Patient Data Management

The Blockchain creates a hash for each Patient Health Information (PHI) block, together with a patient ID. Using an API, covered entities can receive the necessary information without revealing a patient’s identity. In the same way, a patient can decide whom to provide with access and whether this access will be either full or partial. Furthermore, a patient can set specific third parties that would have to give their permission for sharing the PHI, if the patient is not sure in what he or she is doing.

Use Case 6

Reimbursement & Insurance Clearance

Payers, patients and healthcare providers could use and exchange data more easily to verify insurance coverage. By creating trusted relationships between all participants and by storing transactions and contracts on a shared ledger, blockchains would allow a consistent, automatic contract execution environment. This could sharply reduce the level – and cost – of administration.

Use Case 7

Medical Devices & IOT

The relationship between people and machines will change radically over the next years, in large part because of the adoption of small medical devices and Internet of Things (IoT) applications. So far most, mobility approaches do not provide a solution that simultaneously fulfills security needs while enabling mobile access without causing privacy and usability

concerns with their end users. Blockchain could support IoT applications by facilitating transaction processing and coordination among interacting devices and downstream analytical processes. For example, blockchain can make it easier to synthesize data from IoT devices for chronic disease management, remote monitoring, or patient-provider communication, enabling fee-for-value systems that will play an important role in managing health and enabling affordable health care.
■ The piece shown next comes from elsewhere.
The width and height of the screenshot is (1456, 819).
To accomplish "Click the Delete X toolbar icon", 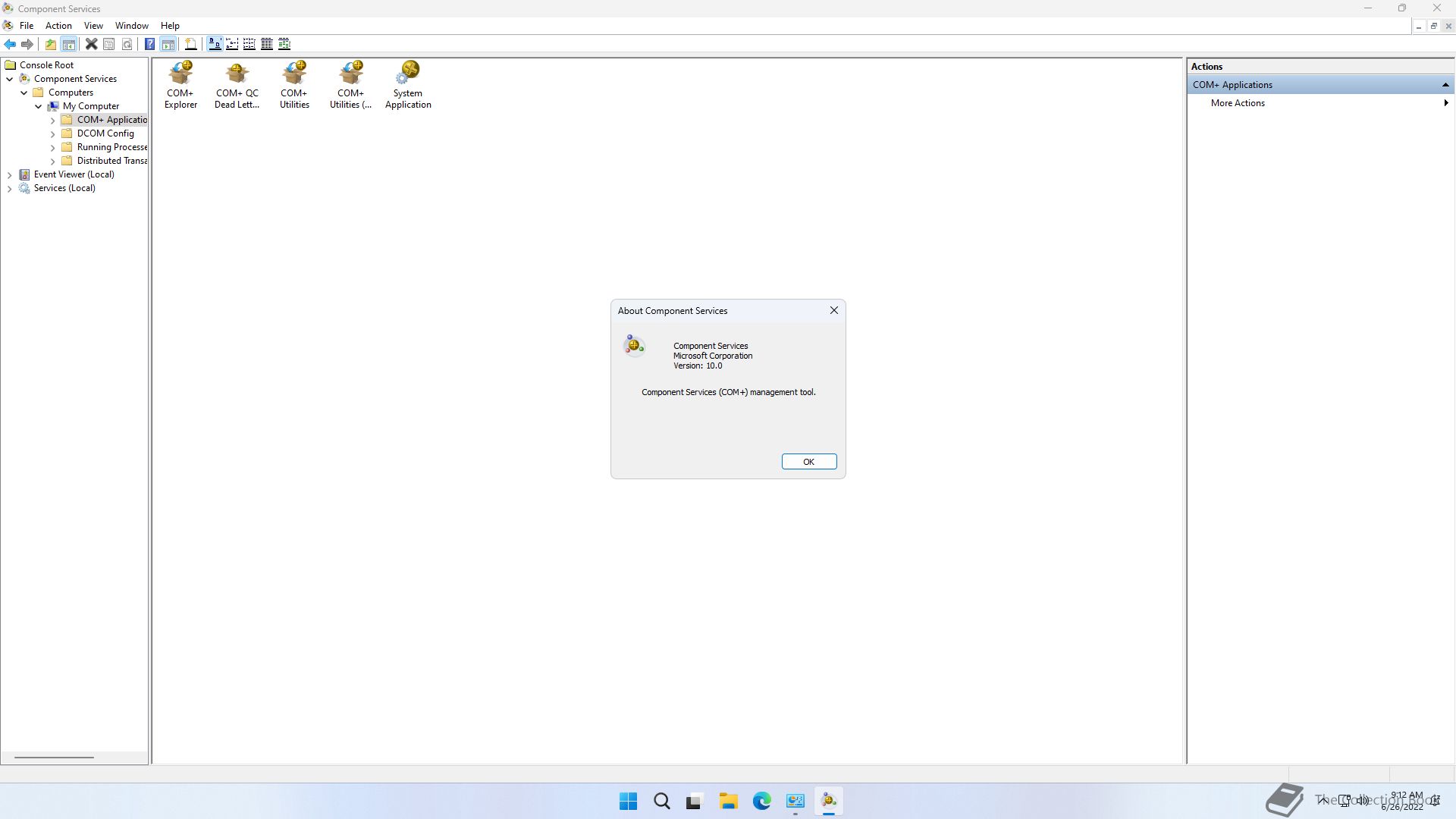I will [91, 44].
Using blockchain-supported wearables would be particularly useful to health care providers, who can assign risk scores to patients based on particular disease phenotypes or a combination of conditions, which in turn helps to deliver the most precise, timely, and cost-efficient combination of care services. However, improper health information exchange of biomedical data can put sensitive personal health information at risk. To protect the integrity and quality of a network of interconnected medical devices or wearables, all components will participate in the blockchain. In addition, for interconnected IoT devices to work on a massive scale, a next generation of IoT architecture is needed which will be decentralized and self- managed, with minimum human intervention. Medical devices will have the real-time health information of people and the relevant context to make accurate decisions by talking and collaborating with each other.